Gone is that insipid straw hat with the boring blue ribbon; replaced by a sort of Turkish turban festooned with drooping ostrich feathers. Missing is that fussy gold silk belt that tied at the back of the baggy skirt. We see instead, a shimmering expanse of slate grey silk decorated with yards of lace, a double strand of Jackie O pearls, and a strategically-placed striped bow at the low décolletage. It looks as if our girl finally got out of Versailles and took herself to Dry Bar for a decent blowout to have her hair arranged in a delicate pouf.
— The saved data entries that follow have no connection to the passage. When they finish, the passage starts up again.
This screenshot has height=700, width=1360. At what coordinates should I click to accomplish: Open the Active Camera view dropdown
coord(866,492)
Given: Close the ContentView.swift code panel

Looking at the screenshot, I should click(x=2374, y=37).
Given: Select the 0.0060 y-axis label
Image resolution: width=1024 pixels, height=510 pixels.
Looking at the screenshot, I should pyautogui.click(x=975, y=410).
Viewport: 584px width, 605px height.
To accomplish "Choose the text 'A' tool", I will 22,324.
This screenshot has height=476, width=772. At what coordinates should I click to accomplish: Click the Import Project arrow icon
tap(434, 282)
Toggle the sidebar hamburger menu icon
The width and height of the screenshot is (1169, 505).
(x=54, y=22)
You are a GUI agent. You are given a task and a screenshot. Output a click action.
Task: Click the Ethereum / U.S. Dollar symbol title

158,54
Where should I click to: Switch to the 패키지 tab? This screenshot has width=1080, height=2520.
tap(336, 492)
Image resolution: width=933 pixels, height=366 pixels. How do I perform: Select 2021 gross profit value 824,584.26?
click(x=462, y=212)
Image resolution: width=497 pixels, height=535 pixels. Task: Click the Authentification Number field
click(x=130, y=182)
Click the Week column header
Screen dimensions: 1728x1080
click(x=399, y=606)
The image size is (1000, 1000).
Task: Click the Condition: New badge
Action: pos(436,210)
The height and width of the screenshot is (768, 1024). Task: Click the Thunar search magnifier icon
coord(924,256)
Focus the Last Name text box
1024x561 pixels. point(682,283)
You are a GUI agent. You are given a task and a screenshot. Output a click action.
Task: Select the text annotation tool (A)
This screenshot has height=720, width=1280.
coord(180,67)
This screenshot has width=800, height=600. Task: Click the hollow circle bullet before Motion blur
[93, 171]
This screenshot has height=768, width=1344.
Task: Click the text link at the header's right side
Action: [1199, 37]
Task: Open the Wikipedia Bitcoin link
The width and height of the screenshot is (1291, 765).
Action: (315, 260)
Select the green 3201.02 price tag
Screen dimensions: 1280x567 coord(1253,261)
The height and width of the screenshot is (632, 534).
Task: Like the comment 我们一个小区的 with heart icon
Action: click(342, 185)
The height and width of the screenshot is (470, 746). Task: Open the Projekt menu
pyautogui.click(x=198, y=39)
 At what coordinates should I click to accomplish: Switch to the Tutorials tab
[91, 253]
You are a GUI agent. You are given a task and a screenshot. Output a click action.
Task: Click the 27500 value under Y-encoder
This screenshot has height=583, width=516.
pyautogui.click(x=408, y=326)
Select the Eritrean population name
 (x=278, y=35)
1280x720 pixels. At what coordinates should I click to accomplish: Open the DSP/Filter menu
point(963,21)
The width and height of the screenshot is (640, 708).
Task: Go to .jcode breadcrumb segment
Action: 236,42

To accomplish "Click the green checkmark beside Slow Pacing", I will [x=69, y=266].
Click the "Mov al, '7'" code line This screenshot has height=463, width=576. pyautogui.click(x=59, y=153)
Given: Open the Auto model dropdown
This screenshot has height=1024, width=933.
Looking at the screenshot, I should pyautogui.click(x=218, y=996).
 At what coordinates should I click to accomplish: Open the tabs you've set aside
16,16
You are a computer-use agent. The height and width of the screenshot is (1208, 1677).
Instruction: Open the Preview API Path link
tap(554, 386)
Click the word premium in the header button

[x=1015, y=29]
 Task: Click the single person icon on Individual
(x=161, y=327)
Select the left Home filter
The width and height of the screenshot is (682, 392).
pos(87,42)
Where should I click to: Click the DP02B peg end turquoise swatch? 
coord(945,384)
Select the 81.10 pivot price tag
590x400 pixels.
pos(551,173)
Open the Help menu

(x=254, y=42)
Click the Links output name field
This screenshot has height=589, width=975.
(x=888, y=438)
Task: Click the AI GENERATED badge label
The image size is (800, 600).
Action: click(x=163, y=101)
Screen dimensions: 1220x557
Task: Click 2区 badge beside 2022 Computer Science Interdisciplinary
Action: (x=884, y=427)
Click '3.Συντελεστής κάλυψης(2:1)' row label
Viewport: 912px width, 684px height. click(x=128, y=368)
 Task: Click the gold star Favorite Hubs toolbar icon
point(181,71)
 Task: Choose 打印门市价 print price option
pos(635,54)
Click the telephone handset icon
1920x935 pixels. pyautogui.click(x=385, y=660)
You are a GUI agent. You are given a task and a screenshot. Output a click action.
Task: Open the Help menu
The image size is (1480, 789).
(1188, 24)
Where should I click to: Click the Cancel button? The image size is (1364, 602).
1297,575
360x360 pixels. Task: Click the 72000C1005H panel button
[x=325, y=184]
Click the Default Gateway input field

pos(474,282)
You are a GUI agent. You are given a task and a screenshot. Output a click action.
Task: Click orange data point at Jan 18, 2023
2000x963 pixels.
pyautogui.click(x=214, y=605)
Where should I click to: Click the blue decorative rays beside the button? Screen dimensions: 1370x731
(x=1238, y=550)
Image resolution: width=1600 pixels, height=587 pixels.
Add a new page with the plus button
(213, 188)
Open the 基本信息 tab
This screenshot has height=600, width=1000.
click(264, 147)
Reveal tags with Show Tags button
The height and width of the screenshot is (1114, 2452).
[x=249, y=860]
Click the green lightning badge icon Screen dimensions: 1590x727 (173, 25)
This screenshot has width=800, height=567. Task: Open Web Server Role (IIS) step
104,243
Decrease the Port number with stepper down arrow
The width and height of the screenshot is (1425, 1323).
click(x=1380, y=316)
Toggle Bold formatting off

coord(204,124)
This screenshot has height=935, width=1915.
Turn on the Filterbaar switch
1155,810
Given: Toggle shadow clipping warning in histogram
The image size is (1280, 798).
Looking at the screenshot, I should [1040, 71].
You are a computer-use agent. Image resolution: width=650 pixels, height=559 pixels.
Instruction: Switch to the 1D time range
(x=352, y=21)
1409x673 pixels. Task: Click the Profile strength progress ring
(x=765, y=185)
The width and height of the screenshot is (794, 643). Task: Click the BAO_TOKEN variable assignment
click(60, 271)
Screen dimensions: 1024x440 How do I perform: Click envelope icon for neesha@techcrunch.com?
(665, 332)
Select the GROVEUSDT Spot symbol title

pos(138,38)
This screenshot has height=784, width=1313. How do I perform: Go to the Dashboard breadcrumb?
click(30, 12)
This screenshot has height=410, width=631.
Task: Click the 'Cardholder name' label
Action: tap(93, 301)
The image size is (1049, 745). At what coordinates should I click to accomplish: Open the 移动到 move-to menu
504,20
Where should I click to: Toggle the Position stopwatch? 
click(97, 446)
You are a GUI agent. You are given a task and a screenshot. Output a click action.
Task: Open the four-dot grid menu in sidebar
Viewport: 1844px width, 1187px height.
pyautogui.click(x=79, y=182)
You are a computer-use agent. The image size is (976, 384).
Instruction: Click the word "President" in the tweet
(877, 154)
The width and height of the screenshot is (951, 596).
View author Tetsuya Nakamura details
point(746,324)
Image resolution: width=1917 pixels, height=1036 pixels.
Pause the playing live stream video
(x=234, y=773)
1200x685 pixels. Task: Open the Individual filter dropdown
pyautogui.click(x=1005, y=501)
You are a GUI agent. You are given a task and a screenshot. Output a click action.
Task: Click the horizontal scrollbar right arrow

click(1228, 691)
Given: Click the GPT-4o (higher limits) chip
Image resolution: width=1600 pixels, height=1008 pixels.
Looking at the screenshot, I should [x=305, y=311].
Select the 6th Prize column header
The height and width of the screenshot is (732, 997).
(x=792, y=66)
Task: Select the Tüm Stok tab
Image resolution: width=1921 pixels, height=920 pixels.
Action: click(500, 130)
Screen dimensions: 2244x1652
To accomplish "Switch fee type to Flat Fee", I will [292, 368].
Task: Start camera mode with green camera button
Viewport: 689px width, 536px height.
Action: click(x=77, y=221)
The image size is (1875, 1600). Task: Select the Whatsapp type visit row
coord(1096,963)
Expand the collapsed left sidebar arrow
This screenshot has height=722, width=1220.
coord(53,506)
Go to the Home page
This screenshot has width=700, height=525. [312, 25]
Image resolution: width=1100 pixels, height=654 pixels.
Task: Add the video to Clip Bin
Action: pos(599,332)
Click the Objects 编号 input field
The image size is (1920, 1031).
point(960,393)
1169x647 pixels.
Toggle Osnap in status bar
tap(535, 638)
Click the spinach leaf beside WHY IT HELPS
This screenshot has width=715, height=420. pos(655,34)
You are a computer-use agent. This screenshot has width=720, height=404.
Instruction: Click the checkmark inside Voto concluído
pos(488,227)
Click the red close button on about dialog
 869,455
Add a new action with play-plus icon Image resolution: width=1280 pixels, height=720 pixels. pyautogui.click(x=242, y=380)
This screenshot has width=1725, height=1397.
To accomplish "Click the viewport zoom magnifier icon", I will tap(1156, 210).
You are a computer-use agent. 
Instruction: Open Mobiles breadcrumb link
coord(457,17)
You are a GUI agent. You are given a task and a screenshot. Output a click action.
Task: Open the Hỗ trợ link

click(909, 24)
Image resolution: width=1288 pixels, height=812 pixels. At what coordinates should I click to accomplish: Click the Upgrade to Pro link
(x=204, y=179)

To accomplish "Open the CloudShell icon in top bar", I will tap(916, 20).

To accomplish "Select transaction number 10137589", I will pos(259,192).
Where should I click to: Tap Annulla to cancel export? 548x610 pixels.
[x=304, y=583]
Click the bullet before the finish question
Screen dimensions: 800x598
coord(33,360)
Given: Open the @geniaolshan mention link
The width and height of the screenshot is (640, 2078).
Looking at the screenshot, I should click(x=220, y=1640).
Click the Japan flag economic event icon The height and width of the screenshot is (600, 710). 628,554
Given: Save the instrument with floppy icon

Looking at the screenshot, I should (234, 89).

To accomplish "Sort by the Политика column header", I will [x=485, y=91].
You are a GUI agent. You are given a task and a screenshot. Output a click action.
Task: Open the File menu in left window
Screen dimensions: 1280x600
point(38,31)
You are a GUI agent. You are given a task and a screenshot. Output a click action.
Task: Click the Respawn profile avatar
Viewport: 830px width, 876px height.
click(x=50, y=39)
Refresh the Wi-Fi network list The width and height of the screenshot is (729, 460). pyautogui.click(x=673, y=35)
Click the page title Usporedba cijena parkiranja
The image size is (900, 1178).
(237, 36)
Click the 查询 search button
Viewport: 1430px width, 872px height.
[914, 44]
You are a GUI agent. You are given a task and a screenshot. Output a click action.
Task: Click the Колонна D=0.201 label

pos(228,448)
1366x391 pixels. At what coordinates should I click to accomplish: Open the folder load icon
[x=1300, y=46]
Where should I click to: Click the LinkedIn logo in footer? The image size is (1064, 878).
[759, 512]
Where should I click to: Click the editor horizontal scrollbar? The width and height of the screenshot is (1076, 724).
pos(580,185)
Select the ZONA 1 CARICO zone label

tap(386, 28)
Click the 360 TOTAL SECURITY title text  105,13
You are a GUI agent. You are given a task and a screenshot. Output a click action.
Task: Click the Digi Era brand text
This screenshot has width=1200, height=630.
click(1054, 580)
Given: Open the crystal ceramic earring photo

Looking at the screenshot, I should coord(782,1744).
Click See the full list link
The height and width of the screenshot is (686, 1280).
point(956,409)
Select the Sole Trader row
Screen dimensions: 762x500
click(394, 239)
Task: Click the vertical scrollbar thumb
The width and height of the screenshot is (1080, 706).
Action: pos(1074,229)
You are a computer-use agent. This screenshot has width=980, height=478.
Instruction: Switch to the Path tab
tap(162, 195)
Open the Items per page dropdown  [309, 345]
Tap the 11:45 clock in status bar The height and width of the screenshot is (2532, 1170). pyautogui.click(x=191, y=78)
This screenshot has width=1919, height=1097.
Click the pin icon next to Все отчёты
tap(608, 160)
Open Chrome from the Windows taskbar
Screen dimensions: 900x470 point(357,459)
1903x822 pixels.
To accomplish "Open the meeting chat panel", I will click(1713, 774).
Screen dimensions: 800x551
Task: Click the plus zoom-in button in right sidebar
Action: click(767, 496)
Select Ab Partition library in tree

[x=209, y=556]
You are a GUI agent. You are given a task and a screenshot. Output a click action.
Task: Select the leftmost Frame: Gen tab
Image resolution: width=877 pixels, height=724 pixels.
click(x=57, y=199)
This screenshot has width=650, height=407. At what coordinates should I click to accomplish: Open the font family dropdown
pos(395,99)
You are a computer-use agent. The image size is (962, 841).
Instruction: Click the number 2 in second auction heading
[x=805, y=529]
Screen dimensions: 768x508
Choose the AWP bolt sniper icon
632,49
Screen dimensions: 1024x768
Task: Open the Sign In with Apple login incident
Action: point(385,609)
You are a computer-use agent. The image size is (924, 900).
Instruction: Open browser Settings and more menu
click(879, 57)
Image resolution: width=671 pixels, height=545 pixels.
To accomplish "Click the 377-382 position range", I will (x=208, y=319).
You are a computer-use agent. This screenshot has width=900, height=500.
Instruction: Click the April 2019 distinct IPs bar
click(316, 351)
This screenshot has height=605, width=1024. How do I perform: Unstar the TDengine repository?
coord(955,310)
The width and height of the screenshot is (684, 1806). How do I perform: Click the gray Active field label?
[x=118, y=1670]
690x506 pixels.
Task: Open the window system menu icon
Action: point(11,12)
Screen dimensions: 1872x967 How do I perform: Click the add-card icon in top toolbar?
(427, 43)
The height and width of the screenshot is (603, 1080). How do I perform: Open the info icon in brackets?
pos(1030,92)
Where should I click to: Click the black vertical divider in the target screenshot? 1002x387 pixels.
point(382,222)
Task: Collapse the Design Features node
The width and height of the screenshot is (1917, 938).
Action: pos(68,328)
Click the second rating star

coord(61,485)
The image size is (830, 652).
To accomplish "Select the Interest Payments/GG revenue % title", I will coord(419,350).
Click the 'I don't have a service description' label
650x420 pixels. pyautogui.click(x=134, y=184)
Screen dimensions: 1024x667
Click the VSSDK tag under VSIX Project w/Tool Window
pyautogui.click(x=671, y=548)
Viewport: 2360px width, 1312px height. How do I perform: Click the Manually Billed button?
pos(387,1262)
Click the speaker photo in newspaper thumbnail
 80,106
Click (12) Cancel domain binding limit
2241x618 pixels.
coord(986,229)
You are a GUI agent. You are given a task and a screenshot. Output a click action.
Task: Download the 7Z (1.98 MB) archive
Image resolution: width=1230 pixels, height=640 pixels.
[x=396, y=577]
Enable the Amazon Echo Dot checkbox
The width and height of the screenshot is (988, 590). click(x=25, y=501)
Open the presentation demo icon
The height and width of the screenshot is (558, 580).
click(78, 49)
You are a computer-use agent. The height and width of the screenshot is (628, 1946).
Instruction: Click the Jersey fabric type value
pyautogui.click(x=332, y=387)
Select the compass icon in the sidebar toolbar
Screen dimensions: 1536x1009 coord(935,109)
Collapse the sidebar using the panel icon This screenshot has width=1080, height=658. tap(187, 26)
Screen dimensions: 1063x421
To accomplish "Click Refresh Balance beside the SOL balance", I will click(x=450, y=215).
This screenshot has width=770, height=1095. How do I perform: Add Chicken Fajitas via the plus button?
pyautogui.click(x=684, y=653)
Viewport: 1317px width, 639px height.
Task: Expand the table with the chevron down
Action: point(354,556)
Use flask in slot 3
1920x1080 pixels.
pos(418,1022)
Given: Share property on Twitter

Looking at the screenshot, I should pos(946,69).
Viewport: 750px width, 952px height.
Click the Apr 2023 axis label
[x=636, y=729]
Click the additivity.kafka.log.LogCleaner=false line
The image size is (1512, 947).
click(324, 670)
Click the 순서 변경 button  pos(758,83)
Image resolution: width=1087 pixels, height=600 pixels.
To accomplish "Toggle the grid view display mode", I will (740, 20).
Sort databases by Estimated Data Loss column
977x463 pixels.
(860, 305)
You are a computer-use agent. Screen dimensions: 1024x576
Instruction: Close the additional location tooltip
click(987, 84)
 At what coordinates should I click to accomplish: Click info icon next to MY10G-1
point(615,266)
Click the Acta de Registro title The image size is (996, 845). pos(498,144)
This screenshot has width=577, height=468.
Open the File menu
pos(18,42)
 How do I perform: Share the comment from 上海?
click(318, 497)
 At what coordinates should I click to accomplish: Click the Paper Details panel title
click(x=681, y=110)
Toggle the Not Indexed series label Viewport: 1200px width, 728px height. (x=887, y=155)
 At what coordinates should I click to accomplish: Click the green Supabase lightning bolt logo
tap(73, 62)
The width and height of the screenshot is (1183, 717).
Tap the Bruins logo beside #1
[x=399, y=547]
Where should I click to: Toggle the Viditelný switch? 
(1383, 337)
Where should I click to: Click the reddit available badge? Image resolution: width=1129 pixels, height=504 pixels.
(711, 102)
In place of the shocking pastoral gown is a pastoral setting for the Queen herself. She stands beside a rose bush from which she has gathered a bouquet of buds that surround a large, central bloom. A tree trunk seems to grow directly from the panniers of her skirt. Tree branches, heavy with green leaves, back up the pouf hairstyle making her seem to be a sort of human manifestation of the garden that is France. Perfect for the Salon.
Another of the many portraits of the Queen on display at the Met exhibition was painted by Vigée Le Brun as a sort of propaganda piece for the monarchy. Presented at the Salon of 1787, this was the last of approximately 30 portraits of the Queen painted by Vigée Le Brun.
Marie Antoinette and Her Children shows the Queen as a regal mother. The Queen is shown seated within the palace at Versailles and surrounded by three of her children. Vigée Le Brun based the composition on pictures of the Holy Family and also consulted the Neoclassical painter Jacques Louis David. The portrait was a direct response to the Affair of the Necklace the previous year. Vigée Le Brun’s goal was to present Marie Antoinette as a devout and loving mother in order to garner the affection and approval of the public. She failed.
Things did not go well for Marie Antoinette during or after the painting of the portrait. Vigée Le Brun shows the Dauphin, Louis Joseph, gesturing towards an empty cradle. This is the cradle of his little sister, Marie Sophie, who died at the age of 11 months, before the portrait could be finished. During the Revolution, David, the Neoclassical painter who had been consulted on the composition for this final portrait, became the virtual dictator of art in the New Republic and a good friend of Robespierre. As for the French public, they saw only the extravagance of the Queen’s surroundings, dress and hairstyle.
At the Revolution, Vigée Le Brun initially fled to Italy, where she was invited to present a self-portrait for the Corridoio Vasariano at the Uffizi in 1790. She depicted herself painting a portrait of her French patron, Marie Antoinette, who would meet her death at the guillotine in 1793.
The artist traveled to various courts of Europe before returning to France in 1802 and living another 40 years before her death in 1842. At a time in history when women were not supposed to be artists at all, Vigée Le Brun painted both intimate and public portraits of the powerful women of the day. She used her self-taught technical skills to capture the animation of her sitters and create a portrait of European women of the 18th century. Her recognition as an outstanding portrait painter is long overdue and warmly welcomed by New York women.
Vigée Le Brun: Woman Artist in Revolutionary France is on view in the Special Exhibition Gallery at the Metropolitan Museum of Art from February 15- May 15, 2016.